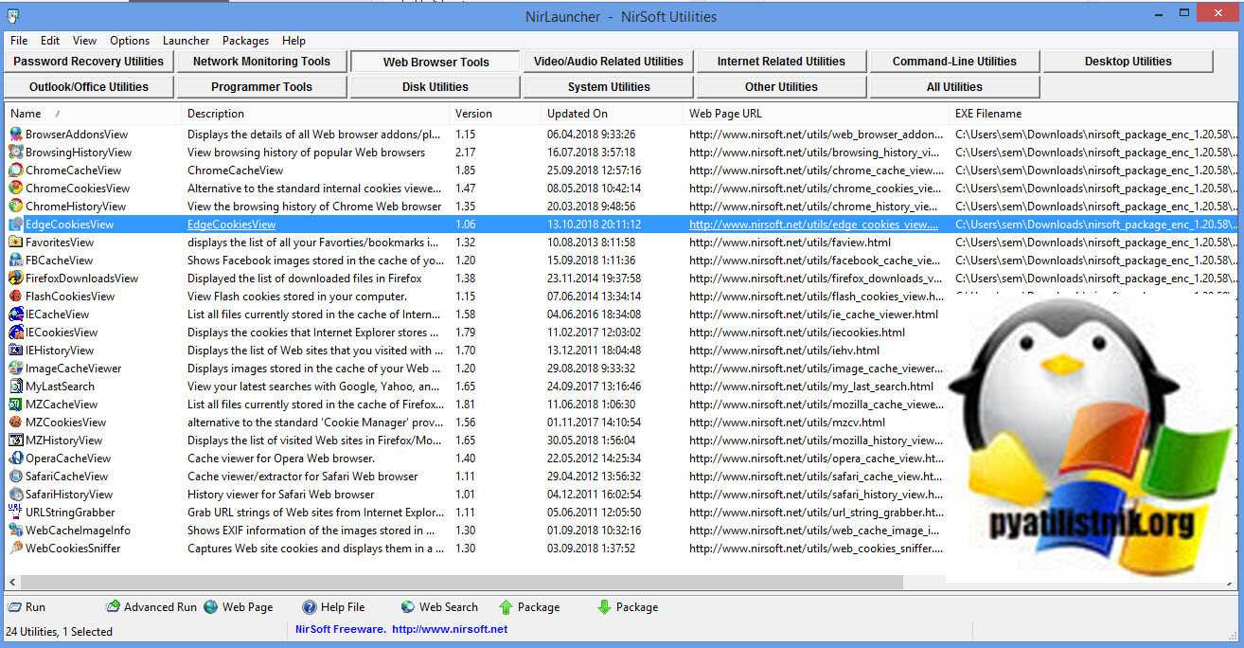Open the Packages menu
Viewport: 1244px width, 648px height.
pos(245,41)
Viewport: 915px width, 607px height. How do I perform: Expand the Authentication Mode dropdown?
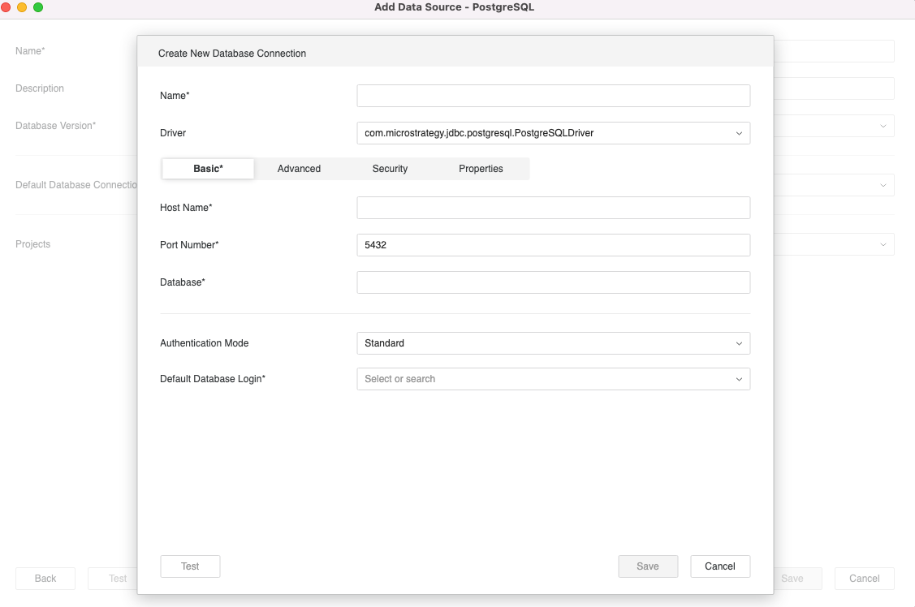pyautogui.click(x=553, y=343)
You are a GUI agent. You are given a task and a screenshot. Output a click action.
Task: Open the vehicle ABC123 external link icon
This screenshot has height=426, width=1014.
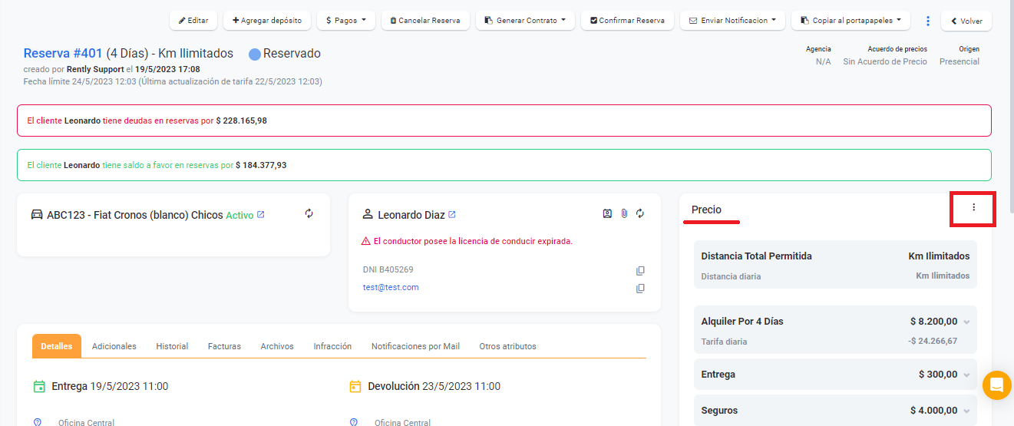tap(261, 215)
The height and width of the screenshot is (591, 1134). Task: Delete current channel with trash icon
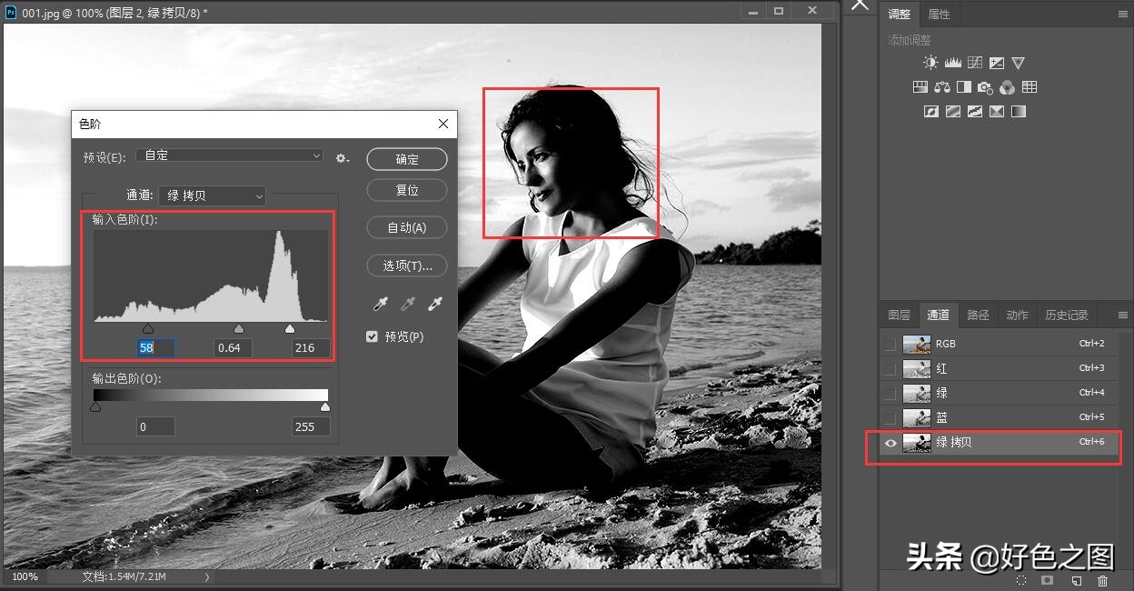[x=1103, y=580]
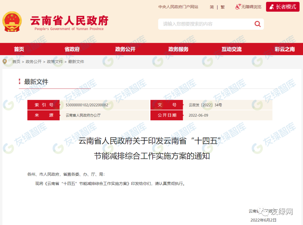Open 无障碍浏览 accessible browsing
This screenshot has height=225, width=303.
251,7

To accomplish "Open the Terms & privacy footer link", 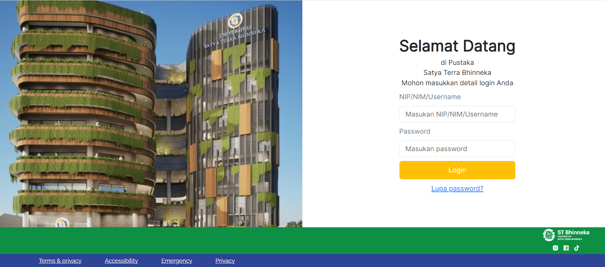I will tap(60, 261).
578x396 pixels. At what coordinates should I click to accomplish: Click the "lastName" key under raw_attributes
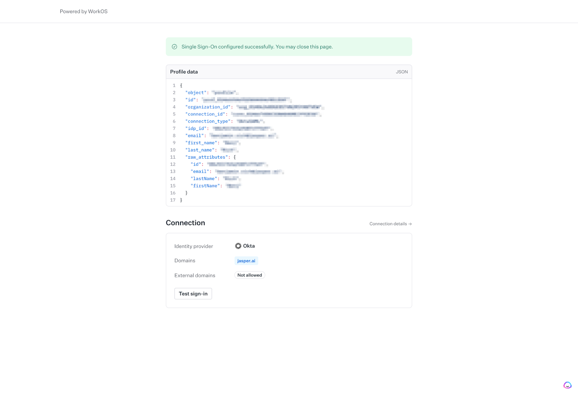pyautogui.click(x=204, y=179)
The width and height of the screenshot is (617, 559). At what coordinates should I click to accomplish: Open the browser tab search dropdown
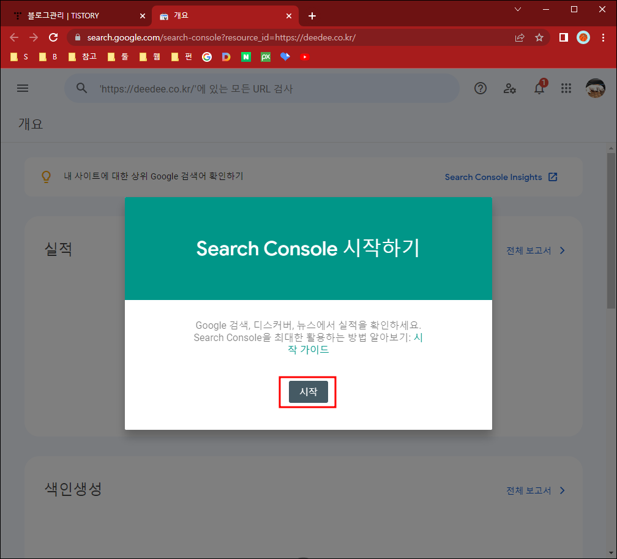click(x=519, y=9)
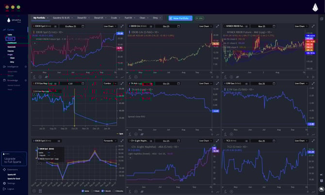Open the chat support bubble icon
Image resolution: width=325 pixels, height=195 pixels.
(321, 189)
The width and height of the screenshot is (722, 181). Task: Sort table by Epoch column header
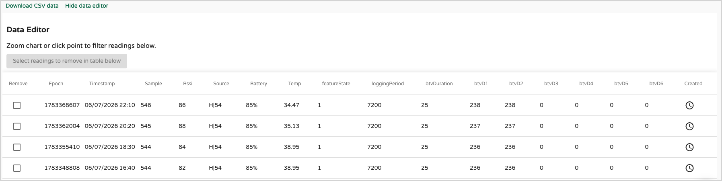[x=56, y=84]
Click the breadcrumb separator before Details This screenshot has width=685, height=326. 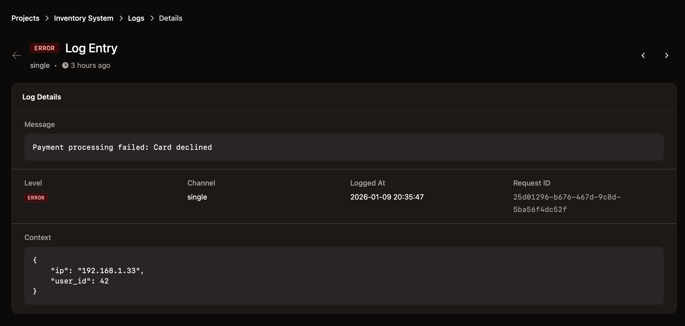tap(152, 18)
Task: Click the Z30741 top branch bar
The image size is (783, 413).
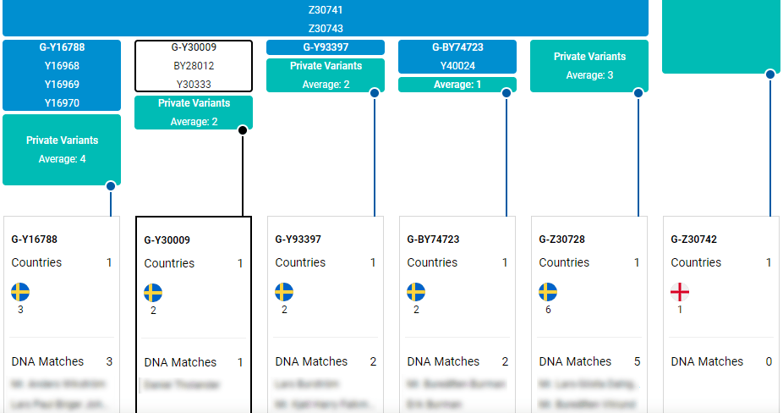Action: [326, 10]
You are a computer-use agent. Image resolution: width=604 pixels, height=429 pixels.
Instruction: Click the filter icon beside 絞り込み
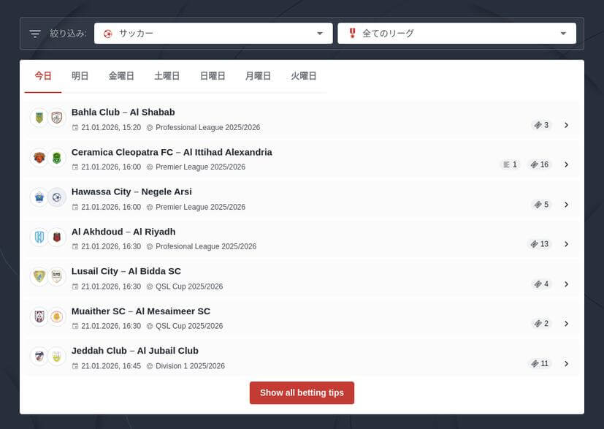[x=35, y=34]
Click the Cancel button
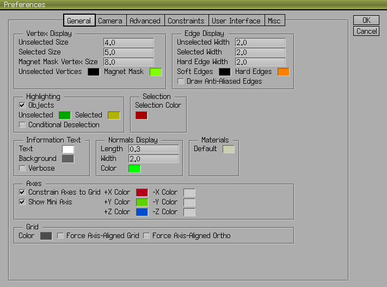This screenshot has width=387, height=287. click(x=366, y=31)
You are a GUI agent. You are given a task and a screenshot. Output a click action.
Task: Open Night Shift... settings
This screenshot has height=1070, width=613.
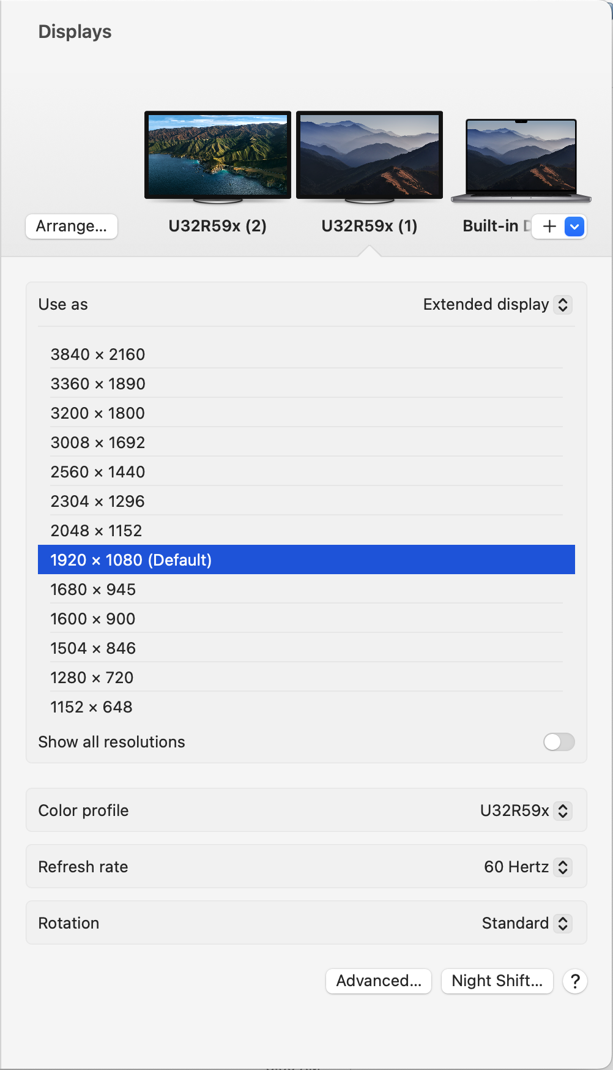point(497,981)
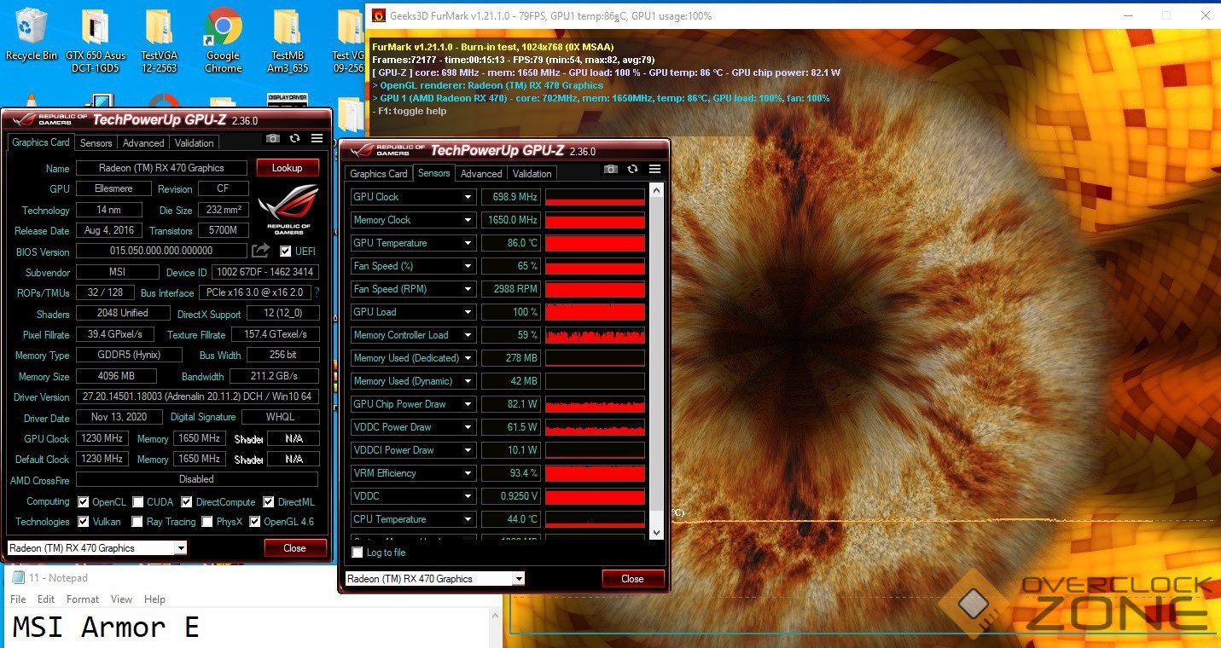Click the Lookup button

(x=288, y=168)
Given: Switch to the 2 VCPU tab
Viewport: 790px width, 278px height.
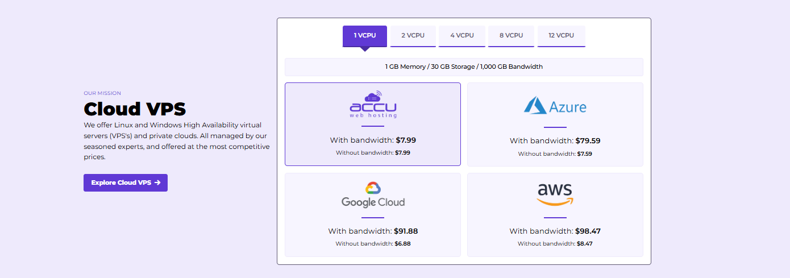Looking at the screenshot, I should pyautogui.click(x=413, y=36).
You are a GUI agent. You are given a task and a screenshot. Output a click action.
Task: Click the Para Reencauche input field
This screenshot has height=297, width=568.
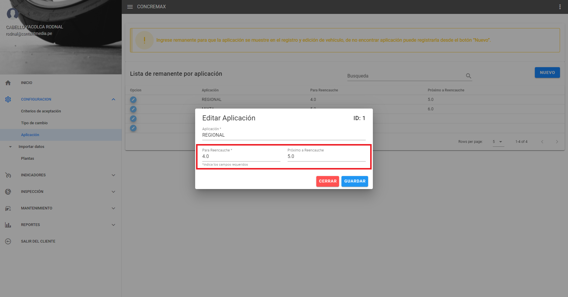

§ **Brief**
Nothing but the lines above from the line with "Viewport: 915px width, 607px" up to and including the line with "Task: Open the" should be returned, exactly as written and without pictures.

§ **Response to the task**
Viewport: 915px width, 607px height. How do I perform: Expand the Authentication Mode dropdown?
pyautogui.click(x=553, y=343)
You are a GUI agent. You are given a task and a screenshot. Output a click action.
Task: Open the vehicle ABC123 external link icon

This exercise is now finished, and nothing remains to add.